**Short task**:
Switch each occurrence of "Instruction" in the data below to "Goal", and write out the full data again with nothing else changed.

**Information given**:
···

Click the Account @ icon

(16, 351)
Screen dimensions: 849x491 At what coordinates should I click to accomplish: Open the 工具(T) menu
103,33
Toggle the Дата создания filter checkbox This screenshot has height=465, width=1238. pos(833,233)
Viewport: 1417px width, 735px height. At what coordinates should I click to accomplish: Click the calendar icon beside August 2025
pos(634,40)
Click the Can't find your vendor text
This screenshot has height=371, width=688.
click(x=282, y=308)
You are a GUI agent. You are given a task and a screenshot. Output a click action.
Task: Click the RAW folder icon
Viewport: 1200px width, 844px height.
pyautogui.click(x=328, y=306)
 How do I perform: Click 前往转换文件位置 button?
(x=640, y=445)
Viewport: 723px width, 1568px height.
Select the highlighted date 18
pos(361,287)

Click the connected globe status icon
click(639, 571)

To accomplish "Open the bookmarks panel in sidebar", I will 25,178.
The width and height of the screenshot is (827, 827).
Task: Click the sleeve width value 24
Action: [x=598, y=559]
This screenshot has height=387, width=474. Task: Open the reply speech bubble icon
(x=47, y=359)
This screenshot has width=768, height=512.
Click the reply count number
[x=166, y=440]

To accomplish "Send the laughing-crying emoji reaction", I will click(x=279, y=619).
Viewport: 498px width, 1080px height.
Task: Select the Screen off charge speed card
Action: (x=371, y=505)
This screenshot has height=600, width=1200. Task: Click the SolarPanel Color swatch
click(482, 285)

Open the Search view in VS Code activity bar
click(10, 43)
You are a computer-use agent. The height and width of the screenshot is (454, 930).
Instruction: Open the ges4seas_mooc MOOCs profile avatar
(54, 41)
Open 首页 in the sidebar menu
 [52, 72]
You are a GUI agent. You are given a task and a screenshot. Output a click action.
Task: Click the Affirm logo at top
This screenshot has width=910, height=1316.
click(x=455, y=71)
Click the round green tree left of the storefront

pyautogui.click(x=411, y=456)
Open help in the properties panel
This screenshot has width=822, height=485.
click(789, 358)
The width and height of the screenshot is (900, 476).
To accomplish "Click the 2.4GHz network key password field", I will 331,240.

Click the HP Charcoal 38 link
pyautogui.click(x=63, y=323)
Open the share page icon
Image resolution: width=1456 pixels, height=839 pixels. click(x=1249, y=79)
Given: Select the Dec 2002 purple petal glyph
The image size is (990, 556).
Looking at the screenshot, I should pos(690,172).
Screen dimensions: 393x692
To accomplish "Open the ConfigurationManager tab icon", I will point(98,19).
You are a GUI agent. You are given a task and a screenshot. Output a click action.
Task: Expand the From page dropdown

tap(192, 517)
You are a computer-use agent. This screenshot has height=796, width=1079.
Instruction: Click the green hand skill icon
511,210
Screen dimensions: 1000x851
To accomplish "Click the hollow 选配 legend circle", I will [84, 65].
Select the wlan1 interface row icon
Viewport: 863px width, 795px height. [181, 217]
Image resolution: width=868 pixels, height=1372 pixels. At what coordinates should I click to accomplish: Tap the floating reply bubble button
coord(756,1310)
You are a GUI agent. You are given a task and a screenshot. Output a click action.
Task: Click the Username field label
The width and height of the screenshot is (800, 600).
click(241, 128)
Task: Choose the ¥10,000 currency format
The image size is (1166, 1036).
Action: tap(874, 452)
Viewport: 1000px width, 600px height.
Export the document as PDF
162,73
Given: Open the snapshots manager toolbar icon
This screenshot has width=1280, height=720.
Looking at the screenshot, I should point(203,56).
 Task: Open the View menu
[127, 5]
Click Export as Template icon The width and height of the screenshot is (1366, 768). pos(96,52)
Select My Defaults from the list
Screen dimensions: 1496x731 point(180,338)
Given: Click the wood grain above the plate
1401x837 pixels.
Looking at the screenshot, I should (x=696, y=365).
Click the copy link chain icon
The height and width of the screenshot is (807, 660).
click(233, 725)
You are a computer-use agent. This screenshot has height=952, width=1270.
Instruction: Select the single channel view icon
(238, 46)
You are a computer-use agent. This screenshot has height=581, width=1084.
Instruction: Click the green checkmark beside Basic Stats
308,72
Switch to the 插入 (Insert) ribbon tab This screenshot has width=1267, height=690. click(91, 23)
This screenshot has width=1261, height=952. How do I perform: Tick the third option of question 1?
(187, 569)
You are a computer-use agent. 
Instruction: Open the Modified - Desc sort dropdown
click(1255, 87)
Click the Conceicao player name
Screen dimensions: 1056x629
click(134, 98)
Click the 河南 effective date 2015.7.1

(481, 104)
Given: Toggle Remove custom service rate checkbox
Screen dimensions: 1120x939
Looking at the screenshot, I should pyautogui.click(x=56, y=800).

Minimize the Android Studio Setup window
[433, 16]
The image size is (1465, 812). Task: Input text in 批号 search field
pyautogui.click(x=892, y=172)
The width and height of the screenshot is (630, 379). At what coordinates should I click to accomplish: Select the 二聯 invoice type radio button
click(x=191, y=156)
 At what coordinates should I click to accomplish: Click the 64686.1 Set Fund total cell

···

**Correct output**:
Click the Account @ icon

(16, 351)
Screen dimensions: 849x491 At what coordinates should I click to accomplish: Open the 工具(T) menu
103,33
Toggle the Дата создания filter checkbox This screenshot has height=465, width=1238. pos(833,233)
Viewport: 1417px width, 735px height. At what coordinates should I click to accomplish: Click the calendar icon beside August 2025
pos(634,40)
Click the Can't find your vendor text
This screenshot has height=371, width=688.
click(x=282, y=308)
You are a GUI agent. You are given a task and a screenshot. Output a click action.
Task: Click the RAW folder icon
Viewport: 1200px width, 844px height.
pyautogui.click(x=328, y=306)
 How do I perform: Click 前往转换文件位置 button?
(x=640, y=445)
Viewport: 723px width, 1568px height.
Select the highlighted date 18
pos(361,287)

Click the connected globe status icon
click(639, 571)

To accomplish "Open the bookmarks panel in sidebar", I will 25,178.
The width and height of the screenshot is (827, 827).
Task: Click the sleeve width value 24
Action: [x=598, y=559]
This screenshot has height=387, width=474. Task: Open the reply speech bubble icon
(x=47, y=359)
This screenshot has width=768, height=512.
Click the reply count number
[x=166, y=440]

To accomplish "Send the laughing-crying emoji reaction", I will click(x=279, y=619).
Viewport: 498px width, 1080px height.
Task: Select the Screen off charge speed card
Action: (x=371, y=505)
This screenshot has height=600, width=1200. Task: Click the SolarPanel Color swatch
click(482, 285)

Open the Search view in VS Code activity bar
click(10, 43)
You are a computer-use agent. The height and width of the screenshot is (454, 930).
Goal: Open the ges4seas_mooc MOOCs profile avatar
(54, 41)
Open 首页 in the sidebar menu
 [52, 72]
You are a GUI agent. You are given a task and a screenshot. Output a click action.
Task: Click the Affirm logo at top
This screenshot has width=910, height=1316.
click(x=455, y=71)
Click the round green tree left of the storefront

pyautogui.click(x=411, y=456)
Open help in the properties panel
This screenshot has width=822, height=485.
click(789, 358)
The width and height of the screenshot is (900, 476).
To accomplish "Click the 2.4GHz network key password field", I will 331,240.

Click the HP Charcoal 38 link
pyautogui.click(x=63, y=323)
Open the share page icon
Image resolution: width=1456 pixels, height=839 pixels. click(x=1249, y=79)
Given: Select the Dec 2002 purple petal glyph
The image size is (990, 556).
Looking at the screenshot, I should pos(690,172).
Screen dimensions: 393x692
To accomplish "Open the ConfigurationManager tab icon", I will point(98,19).
You are a GUI agent. You are given a task and a screenshot. Output a click action.
Task: Expand the From page dropdown

tap(192, 517)
You are a computer-use agent. This screenshot has height=796, width=1079.
Goal: Click the green hand skill icon
511,210
Screen dimensions: 1000x851
To accomplish "Click the hollow 选配 legend circle", I will [84, 65].
Select the wlan1 interface row icon
Viewport: 863px width, 795px height. [181, 217]
Image resolution: width=868 pixels, height=1372 pixels. At what coordinates should I click to accomplish: Tap the floating reply bubble button
coord(756,1310)
You are a GUI agent. You are given a task and a screenshot. Output a click action.
Task: Click the Username field label
The width and height of the screenshot is (800, 600).
click(241, 128)
Task: Choose the ¥10,000 currency format
The image size is (1166, 1036).
Action: tap(874, 452)
Viewport: 1000px width, 600px height.
Export the document as PDF
162,73
Given: Open the snapshots manager toolbar icon
This screenshot has width=1280, height=720.
Looking at the screenshot, I should point(203,56).
 Task: Open the View menu
[127, 5]
Click Export as Template icon The width and height of the screenshot is (1366, 768). pos(96,52)
Select My Defaults from the list
Screen dimensions: 1496x731 point(180,338)
Given: Click the wood grain above the plate
1401x837 pixels.
Looking at the screenshot, I should (x=696, y=365).
Click the copy link chain icon
The height and width of the screenshot is (807, 660).
click(233, 725)
You are a computer-use agent. This screenshot has height=952, width=1270.
Goal: Select the single channel view icon
(238, 46)
You are a computer-use agent. This screenshot has height=581, width=1084.
Goal: Click the green checkmark beside Basic Stats
308,72
Switch to the 插入 (Insert) ribbon tab This screenshot has width=1267, height=690. click(91, 23)
This screenshot has width=1261, height=952. How do I perform: Tick the third option of question 1?
(187, 569)
You are a computer-use agent. 
Goal: Open the Modified - Desc sort dropdown
click(1255, 87)
Click the Conceicao player name
Screen dimensions: 1056x629
click(134, 98)
Click the 河南 effective date 2015.7.1

(481, 104)
Given: Toggle Remove custom service rate checkbox
Screen dimensions: 1120x939
Looking at the screenshot, I should pyautogui.click(x=56, y=800).

Minimize the Android Studio Setup window
[433, 16]
The image size is (1465, 812). Task: Input text in 批号 search field
pyautogui.click(x=892, y=172)
The width and height of the screenshot is (630, 379). At what coordinates should I click to accomplish: Select the 二聯 invoice type radio button
click(x=191, y=156)
 At what coordinates should I click to accomplish: Click the 64686.1 Set Fund total cell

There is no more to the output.